Joined by the Kuyayky Foundation, a nonprofit organization that aims to showcase and promote Andean indigenous culture through music, the event featured artists from native Central American and South American communities who shared their artwork and discussed indigenous identity in a changing world.
Candy Hurtado-Bonilla, a member of the Kuyayky Foundation, welcomed attendees with a reflection on the Dia de la Raza celebration.
“We’d like to celebrate by reflecting on everything we have lived through in Latin America,” said Hurtado-Bonilla, “so indigenous people can keep making spaces to be creative, and establish dialogues.”
Founded by the Hurtado family in their native Peru, the foundation’s efforts continued in the United States after they emigrated to Miami.
Guests discussed how indigenous communities can be better represented in creative spaces, especially as harmful beliefs established by colonization are dismantled. One such belief is the racial categorization of “mestizo,” or mixed.
“It’s not about fighting with anyone, or about the idea of being mestizo, which has historically been used to erase our identities,” said Hurtado-Bonilla, “but rather about recognizing our strong roots all over different native communities.”
The first guest to speak was Carlos Orozco, a sculptor from the Huave community in Oaxaca, Mexico. Orozco’s project – Puech Ikots – aims to educate about indigenous culture through art and provide Oaxacan artists with opportunities to profit from their work.
“We created this project to diffuse our Oaxacan culture and tradition,” said Orozco, “but also to help artists who are in Oaxaca’s impoverished regions who may not have a platform for their work otherwise.”
Photographer Diego Huerta, whose work has previously been featured in National Geographic, traveled throughout Mexico to share indigenous communities’ experiences through documentaries and photo albums.
Huerta commented on how issues affecting indigenous groups have gone easily unnoticed, and how continuing conversations on these issues is essential. He also reflected on the importance of preserving traditional values in indigenous communities.
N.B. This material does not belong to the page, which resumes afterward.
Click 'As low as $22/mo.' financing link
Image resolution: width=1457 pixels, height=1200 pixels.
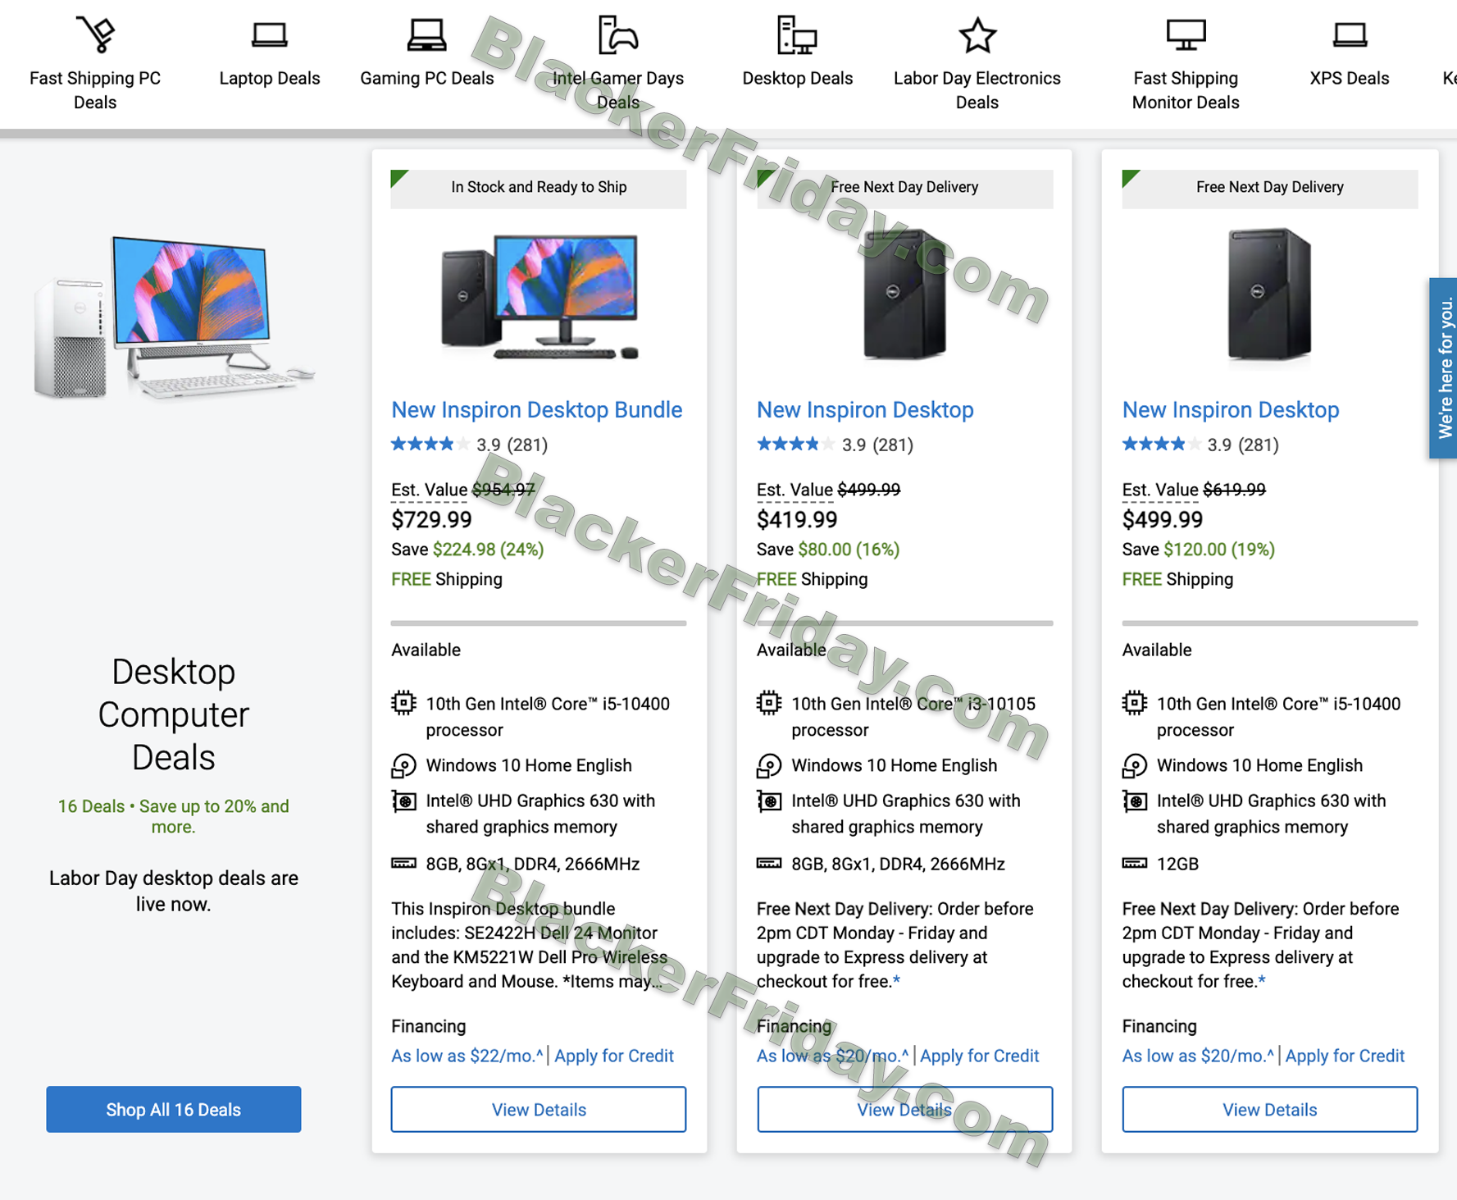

“For example, in the U.S. we talk about going back to eating organic foods, and that costs a lot,” said Huerta. “Whereas when you go to a pueblo [community] and eat a recently picked piece of elote , and it tastes like glory, you wonder: are they poor, or am I the poor one?”
CiaoRose Productions, an Andean audiovisual group focused on promoting native Peruvian culture, showed several clips of their films featuring indigenous communities from underrepresented areas across the region.
The event also showcased content creator Christopher Vargas’ work, which consists of dubbing famous movies and shows into the native Quechua language.
This was coupled with the announcement of an upcoming cinematic project centered on honoring the ancestral legacy of the Hurtado family’s hometown in Yauyos, located in Jauja, Peru.
All the guests stressed the importance of encouraging younger generations to raise awareness of native communities, especially in online spaces.
However, the invited artists also hoped that the beauty and resilience of indigenous cultures are doubly recognized by a wider audience.
“When stories about tragedy, misery, and disaster win all the prizes, it’s hard to show beauty,” said Huerta. “But it’s important to keep showing that side of humanity. It sets a precedent of who we are, and who we want to be.”